Esta
cava de Cinc Claus está dando mucho de sí. Lástima que no me la pueda llevar empacada
en el maletero del coche. Es una cava de palabras en la que, de cada arruga
del techo, surgen historias apócrifas que me inspiran. Historias que afloran de
la necrópolis romana que fue. Como si los muertos de hace dos mil años aún
tuvieran cosas que decir o historias que contar.
Por eso, cuando
todo el mundo duerme, bajo sigiloso a escucharlos. Presiento que necesitan de
alguien que les preste un poco de atención. Anhelan a personas que sepan
entenderlos sin morirse del susto, o sin salir corriendo para nunca más volver,
o sin llamar por teléfono de ipso facto al programa "Cuarto Milenio" para ver si
les dan algo con lo que poder veranear gratis al año que viene.
A
mí me gusta escucharlos relajadamente sentado en uno de los dos butacones de
estilo sueco que presiden la vieja cava, alumbrado, únicamente, por la luz amarillenta que me brinda una elegante
lámpara de pie. Ellos, alternativamente, con la tranquilidad que les confiere el
no tener prisa para nada, comienzan a narrarme historias pretéritas mientras me
voy sumergiendo en una especie de trance en el que pierdo la noción del tiempo
y del espacio.
En
esa especie de alucinación, sin peyote ni ayahuasca, van afluyendo en mente
historias desconectadas, como secuencias de antiguas películas en blanco y negro: Aníbal,
sobre un elefante enorme, seguido de miles de aguerridos cartagineses pertrechados hasta las cejas. Luchas sangrientas de gladiadores. Leones comiéndose a cristianos. Bacanales
desenfrenadas regadas de vino tinto. Venta de esclavos recién traídos del norte
de África. Baño y masaje en las termas. Gritos y altercados en las tabernas de la vieja Ampurias. Celos. Envidias
entre patricios y centuriones. Barcos llegando a puerto cargados de noticias frescas de
Roma. De todo me cuentan, pero sin prisas. Así da gusto.
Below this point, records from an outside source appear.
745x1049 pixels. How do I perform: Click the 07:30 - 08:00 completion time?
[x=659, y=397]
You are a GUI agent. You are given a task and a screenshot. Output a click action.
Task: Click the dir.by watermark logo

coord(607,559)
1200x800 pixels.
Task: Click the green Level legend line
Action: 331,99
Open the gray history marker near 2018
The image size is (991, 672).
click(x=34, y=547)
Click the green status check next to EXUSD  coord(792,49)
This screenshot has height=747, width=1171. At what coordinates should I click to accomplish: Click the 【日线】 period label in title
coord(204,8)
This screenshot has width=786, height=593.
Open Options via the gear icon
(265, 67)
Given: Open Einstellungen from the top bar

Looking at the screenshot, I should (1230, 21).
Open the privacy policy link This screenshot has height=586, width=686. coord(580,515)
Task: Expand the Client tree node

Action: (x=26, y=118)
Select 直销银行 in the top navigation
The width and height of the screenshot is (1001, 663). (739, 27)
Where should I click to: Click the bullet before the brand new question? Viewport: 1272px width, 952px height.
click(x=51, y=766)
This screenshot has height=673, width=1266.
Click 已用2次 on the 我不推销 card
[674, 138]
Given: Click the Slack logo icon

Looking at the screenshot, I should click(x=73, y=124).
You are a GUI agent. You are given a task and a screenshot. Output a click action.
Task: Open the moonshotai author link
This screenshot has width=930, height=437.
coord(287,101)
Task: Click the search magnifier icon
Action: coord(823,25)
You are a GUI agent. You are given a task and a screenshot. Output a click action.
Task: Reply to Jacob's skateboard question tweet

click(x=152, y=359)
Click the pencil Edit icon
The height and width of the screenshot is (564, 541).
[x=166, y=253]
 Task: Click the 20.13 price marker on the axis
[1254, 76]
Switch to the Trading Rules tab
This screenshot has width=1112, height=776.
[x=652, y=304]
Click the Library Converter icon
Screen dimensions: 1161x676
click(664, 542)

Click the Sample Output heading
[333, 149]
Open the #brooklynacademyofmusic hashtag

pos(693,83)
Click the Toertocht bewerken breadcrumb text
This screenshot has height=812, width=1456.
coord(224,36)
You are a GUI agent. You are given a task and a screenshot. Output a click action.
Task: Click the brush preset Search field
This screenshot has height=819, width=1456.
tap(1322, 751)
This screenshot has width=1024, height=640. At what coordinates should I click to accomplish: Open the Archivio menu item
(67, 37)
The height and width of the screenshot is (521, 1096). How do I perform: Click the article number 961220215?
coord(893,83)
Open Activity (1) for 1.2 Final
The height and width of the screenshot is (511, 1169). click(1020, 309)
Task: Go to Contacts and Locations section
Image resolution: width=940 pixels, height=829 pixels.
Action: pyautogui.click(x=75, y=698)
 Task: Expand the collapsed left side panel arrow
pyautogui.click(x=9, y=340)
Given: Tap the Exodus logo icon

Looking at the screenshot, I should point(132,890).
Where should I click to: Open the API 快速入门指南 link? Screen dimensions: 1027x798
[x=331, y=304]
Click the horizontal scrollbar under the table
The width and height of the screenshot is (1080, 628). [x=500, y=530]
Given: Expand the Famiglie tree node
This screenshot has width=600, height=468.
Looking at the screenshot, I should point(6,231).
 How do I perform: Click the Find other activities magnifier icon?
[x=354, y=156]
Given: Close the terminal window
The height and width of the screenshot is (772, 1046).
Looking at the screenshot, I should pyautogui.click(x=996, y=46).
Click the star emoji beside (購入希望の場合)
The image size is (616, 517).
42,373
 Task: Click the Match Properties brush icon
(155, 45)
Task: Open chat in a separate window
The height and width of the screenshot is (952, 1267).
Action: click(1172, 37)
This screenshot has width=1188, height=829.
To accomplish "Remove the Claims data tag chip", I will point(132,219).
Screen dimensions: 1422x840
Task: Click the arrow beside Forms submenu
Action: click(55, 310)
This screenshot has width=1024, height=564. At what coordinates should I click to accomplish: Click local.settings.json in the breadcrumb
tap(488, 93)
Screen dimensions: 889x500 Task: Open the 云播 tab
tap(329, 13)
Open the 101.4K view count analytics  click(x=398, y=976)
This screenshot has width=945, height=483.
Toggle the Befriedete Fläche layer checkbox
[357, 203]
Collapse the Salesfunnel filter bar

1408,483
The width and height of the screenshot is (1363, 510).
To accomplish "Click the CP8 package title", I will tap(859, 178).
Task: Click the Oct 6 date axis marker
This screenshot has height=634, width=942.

He llegado a ver sus caras
traslúcidas aflorar del techo curvo de la cava. Caras de aburrimiento. Caras de
cansancio. Caras de desesperación. Caras de muertos sin ninguna
gana de estar muertos.
Y, pese a lo que puedan pensar, no he sentido miedo. Ellos, como los perros cuando te miran, saben si sientes
miedo o no. A mí me apasiona que me cuenten historias y, por fortuna, se han dado cuenta de ello.
Adiós, mis adorables difuntos, lamentablemente, mis vacaciones tocan a su fin. Con todo el dolor de mi aún activo corazón, hago mutis por el foro. Siempre os recordaré, aunque estéis muertos. Rematadamente muertos.